*GOAL OF THE EXERCISE:* Rewrite the items starting at the line that contains "Identify the location" and ending at the end of the items, swapping "screenshot" for "image" and leaving everything else unchanged. Leave the pictures out of your answer.

SOURCE DATA: Begin

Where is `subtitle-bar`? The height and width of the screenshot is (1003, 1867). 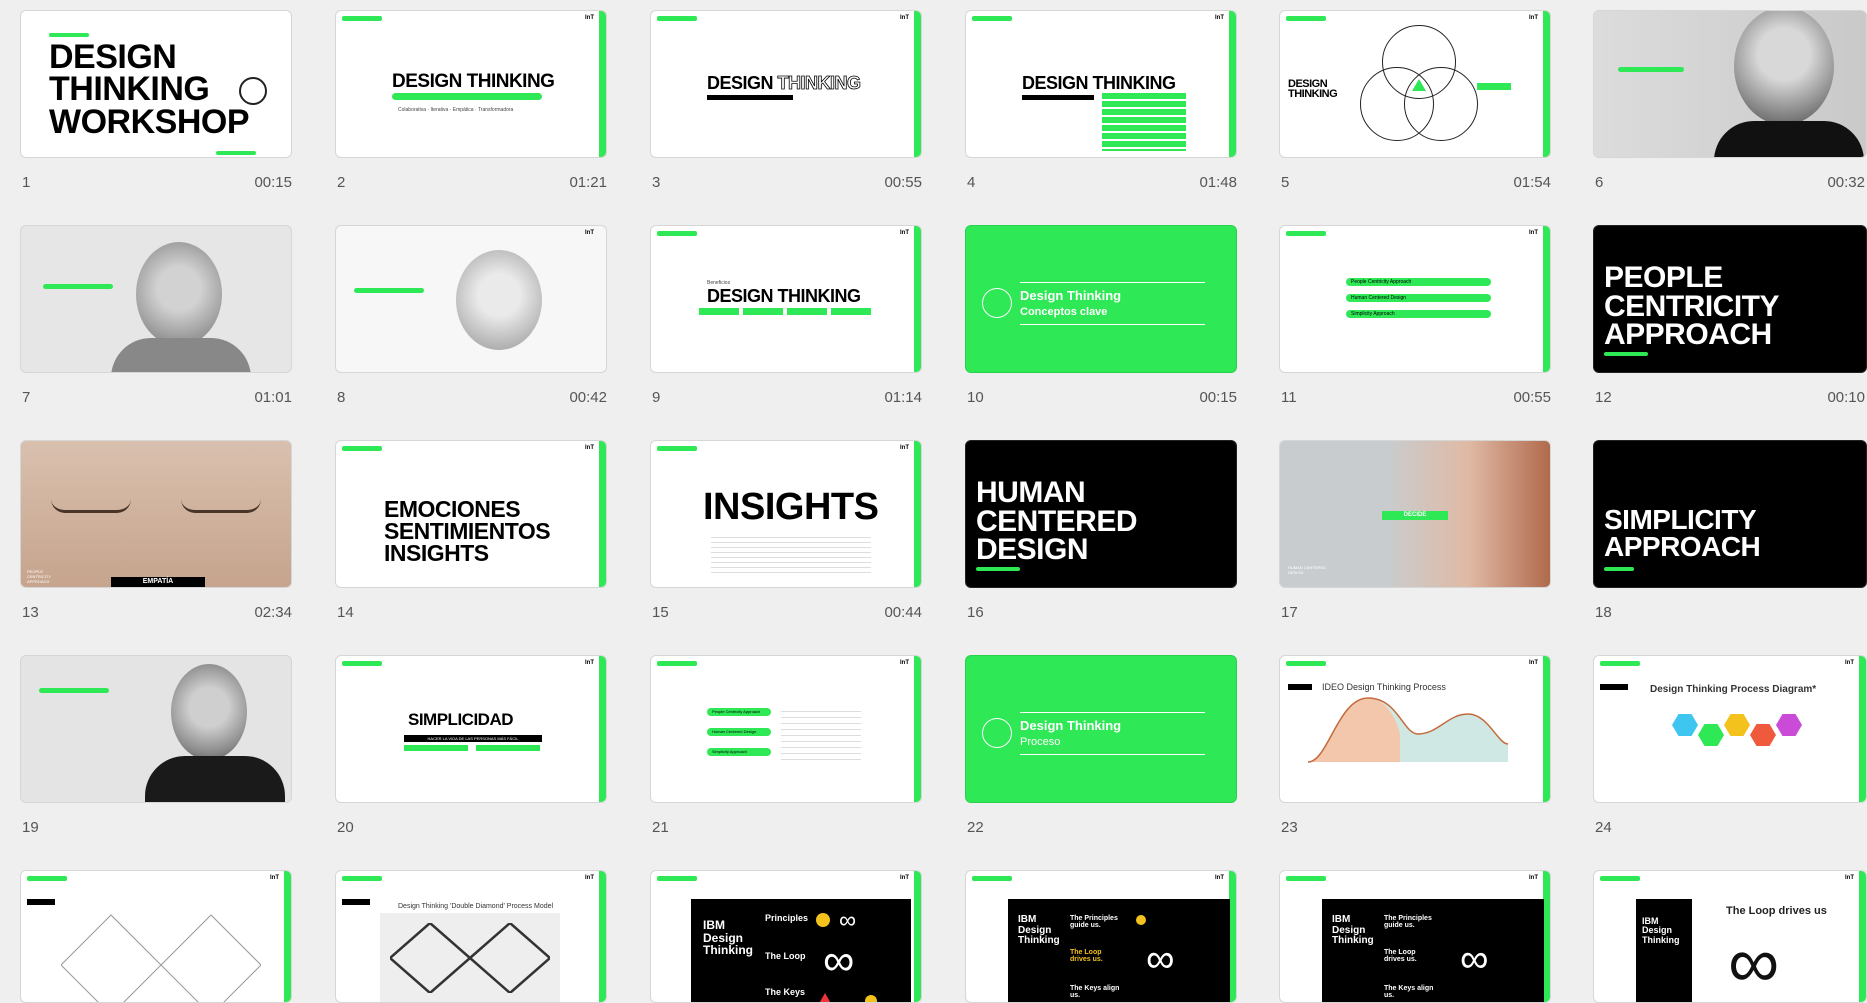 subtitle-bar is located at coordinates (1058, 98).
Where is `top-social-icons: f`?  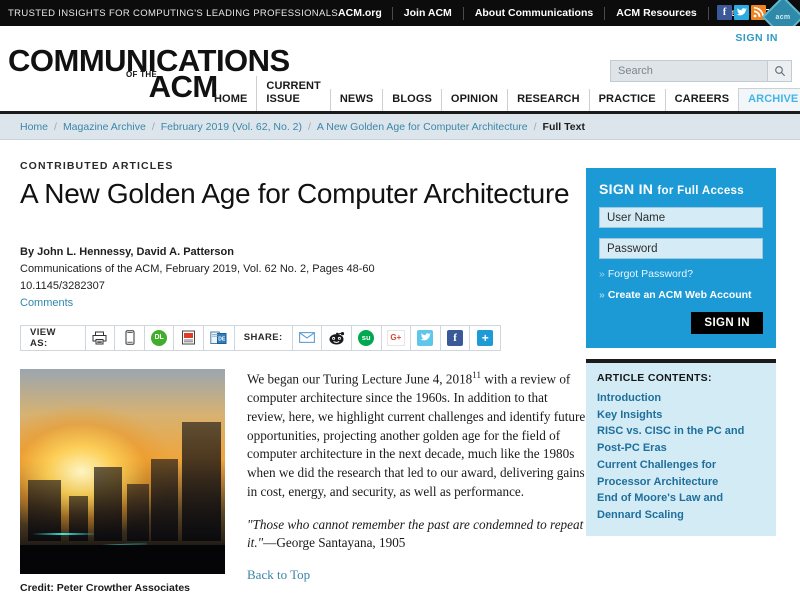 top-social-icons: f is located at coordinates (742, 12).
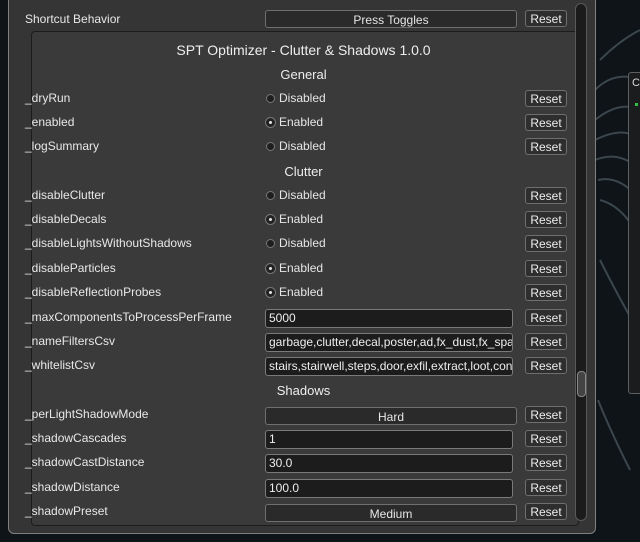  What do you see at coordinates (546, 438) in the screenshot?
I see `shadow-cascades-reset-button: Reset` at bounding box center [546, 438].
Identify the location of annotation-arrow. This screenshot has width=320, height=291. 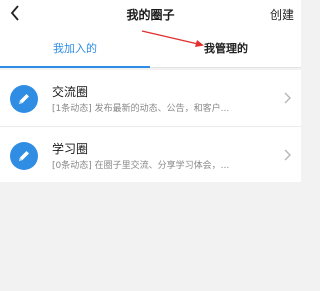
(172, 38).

SOURCE DATA: End

*RESPONSE BOX:*
Identify the location of annotation-arrow. This image has width=320, height=291. 
(172, 38).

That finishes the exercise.